And the house where we are lodging is half way up the bank, and gets its name from it.’
‘Which of you are here?’
‘Oh, all of us except Jack, and he’s coming tomorrow. The girls will be down on the shore presently, Mab and Dolly, you know. Don’t you remember they came over to Repton for Speech Day? Let’s get on the rocks, and they’ll find us there.’
‘Are many people lodging here?’
‘Many? No, there are only four or five houses where they let rooms. Where are you staying?’
‘I’m camping out; at least, I shall be tomorrow; I was at the Castle last night. Do you know any of the other people here?’

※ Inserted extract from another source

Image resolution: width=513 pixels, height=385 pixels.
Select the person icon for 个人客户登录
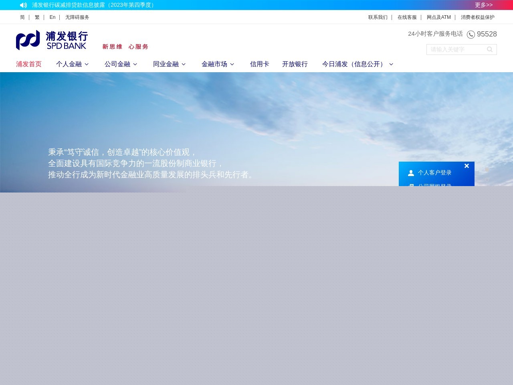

‘Only Uncle Dick and Doris; they came yesterday. They’re staying at Bill Jenkins’, higher up the street.’
‘Oh,’ said Forester, ‘I believe I came on the coach with them.’
‘Jolly girl, Doris; isn’t she?’
‘Well, I hardly saw her,’ said Forester.
‘Didn’t you? Well, you’ll see her this morning. She’s not exactly our cousin, you know. Uncle Dick is mother’s second cousin, but we call him uncle, and he likes it, and he’s in that generation, you know. Have you been on the shore yet?’
Forester told him that he had only just come down the hill, and they walked on together.
The more the young doctor saw of Hildick, the more he admired it. The old church stood at the foot of the cliffs, with the woods above it and the rocks and the sea below. The shore was practically deserted, and the tide was a long way out, but the coloring was exquisite. The green foliage of the trees above the rocks, the grey stone, yellow sand, and blue sea—all formed one lovely picture. Three fair-haired children were wading at the edge of the water, white seagulls were strutting over the sand, a coastguard was looking through his telescope at a ship far out at sea, but beyond these there seemed no sign of life.
The two young men sat down on the shingle which was piled in a high bank along the shore, and gazed out to sea. It was a quiet, peaceful scene on which they looked, and Forester and his friend, as they smoked together, chatted of their old schooldays, and watched the tide coming in and swiftly covering the sandy shore. The three children paddling in the shallow water, and letting the advancing waves wash over their feet, were every moment coming nearer, and they could hear their merry voices more distinctly.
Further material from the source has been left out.